Dossier “Malaria”, tre citta’ marchigiane tra le più “malate” d’Italia

“L’influenza” di PM10 arriva anche in provincia. Ancona sul gradino più alto del podio regionale, seguita da Macerata e Pesaro.

L’Italia è rinomata in tutto il mondo per le sue bellezze architettoniche, ma è anche tristemente famosa per la pessima qualità dell’aria delle sue città.

Ne sanno qualcosa quelli di Legambiente, che, dal 2006, con cadenza annuale, redigono il dossier Mal’aria, uno studio sull’inquinamento atmosferico dei principali centri urbani della penisola, che si basa sulla misurazione del livello di PM10, cioè del materiale presente nell’atmosfera sotto forma di particelle microscopiche. La sigla identifica il diametro aerodinamico di questi corpuscoli, uguale o inferiore ai 10 millesimi di millimetro. Incendi boschivi, erosione del suolo, dispersione dei pollini, usura di freni e pneumatici nonché i processi di combustione (motori a scoppio, impianti di riscaldamento, inceneritori, attività industriali), rappresentano i principali “ingredienti di queste polveri “sottili” ritenute responsabili di numerose affezioni dell’apparato respiratorio, tra cui: laringiti, bronchiti, asma e tumori.

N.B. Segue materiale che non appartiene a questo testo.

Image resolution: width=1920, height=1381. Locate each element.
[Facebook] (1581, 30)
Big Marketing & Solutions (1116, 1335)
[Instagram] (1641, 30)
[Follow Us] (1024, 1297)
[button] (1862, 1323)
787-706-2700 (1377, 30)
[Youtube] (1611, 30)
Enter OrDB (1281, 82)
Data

Secondo la classifica redatta dalla nota associazione ambientalista, sulla base dei dati diffusi dalle Agenzie Regionali per la Protezione Ambientale (A.R.P.A.) e disponibili sui relativi siti web, su 82 città monitorate nel corso del 2011, 55 avrebbero superato le soglie massime imposte dalle normative italiane. Tali valori sono definiti dalla direttiva 99/30/CE, recepita nel nostro Paese dal Decreto Ministeriale 2 aprile 2002, n. 60, secondo cui la media delle misurazioni effettuate nel corso di 24 ore non può superare i  50 µg/m³ (microgrammi/metrocubo) – limite di legge giornaliero per la protezione umana –  per più di 35 volte in un anno.

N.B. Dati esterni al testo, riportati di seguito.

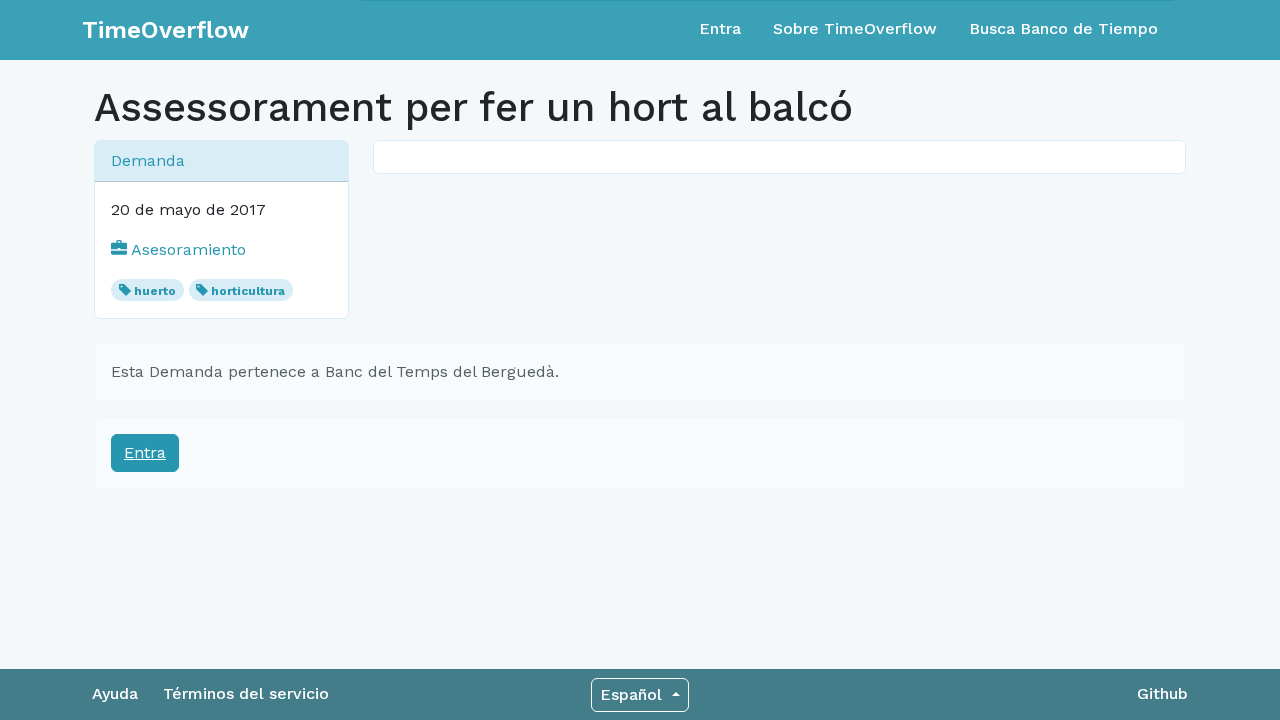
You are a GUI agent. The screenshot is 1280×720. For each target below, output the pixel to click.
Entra (720, 28)
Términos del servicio (246, 693)
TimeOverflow (165, 30)
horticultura (248, 291)
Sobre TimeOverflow (855, 28)
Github (1162, 693)
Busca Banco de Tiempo (1063, 28)
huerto (155, 291)
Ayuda (115, 693)
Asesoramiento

Sul podio delle città più inquinate si collocano i centri urbani del nord, ma anche le città marchigiane non sfuggono ai controlli delle centraline di rilevamento di PM10, con un piazzamento di tutto rispetto, si fa per dire, nella classifica nazionale. Ancona si aggiudica infatti il 23mo posto, Macerata il 42mo e Pesaro si piazza in 54ma posizione. Per l’ennesima volta, le automobili si confermano le peggiori inquinatrici. Nonostante i progressi fatti in questi anni dalle case costruttrici per la riduzione degli agenti inquinanti che fuoriescono dai tubi di scappamento,  restano ancora da risolvere le problematiche connesse con l’usura dei pneumatici, dei freni e del manto stradale, elementi che non vanno sottovalutati e che se potessero essere raccolti e pesati, alla fine di ogni anno, solo nella nostra regione posizionerebbero l’ago della bilancia sui 450 chilogrammi.

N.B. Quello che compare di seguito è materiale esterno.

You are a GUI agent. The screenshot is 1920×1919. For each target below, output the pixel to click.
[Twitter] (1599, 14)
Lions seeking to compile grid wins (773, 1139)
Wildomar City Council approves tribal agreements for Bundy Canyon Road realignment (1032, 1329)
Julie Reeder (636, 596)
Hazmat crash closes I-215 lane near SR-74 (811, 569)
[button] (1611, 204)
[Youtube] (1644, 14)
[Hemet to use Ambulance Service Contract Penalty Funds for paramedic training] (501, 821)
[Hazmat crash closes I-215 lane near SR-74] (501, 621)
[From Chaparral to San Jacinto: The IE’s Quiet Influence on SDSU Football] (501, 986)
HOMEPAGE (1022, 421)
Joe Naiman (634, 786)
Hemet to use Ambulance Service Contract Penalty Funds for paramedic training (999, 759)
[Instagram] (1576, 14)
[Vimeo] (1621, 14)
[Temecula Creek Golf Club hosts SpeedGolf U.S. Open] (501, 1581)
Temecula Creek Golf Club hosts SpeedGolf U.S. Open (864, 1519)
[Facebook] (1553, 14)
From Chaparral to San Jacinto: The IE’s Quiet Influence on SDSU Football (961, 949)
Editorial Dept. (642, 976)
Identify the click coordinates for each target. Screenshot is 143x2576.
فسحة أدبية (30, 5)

Come sottolinea Rossella Muroni, direttore generale di Legambiente, non basta rispondere al problema del traffico con interventi occasionali di emergenza quali il blocco della viabilità o le targhe alterne, utili solo se programmati in modo continuo nel tempo, ma è necessario integrare queste iniziative con misure più severe, che possano invogliare i cittadini a utilizzare mezzi di trasporto alternativi come la bicicletta e l’autobus. Per Luigino Quarchioni responsabile del ramo marchigiano dell’associazione, sarebbe proprio l’assenza di prospettive per una nuova mobilità la principale causa di malessere delle città marchigiane.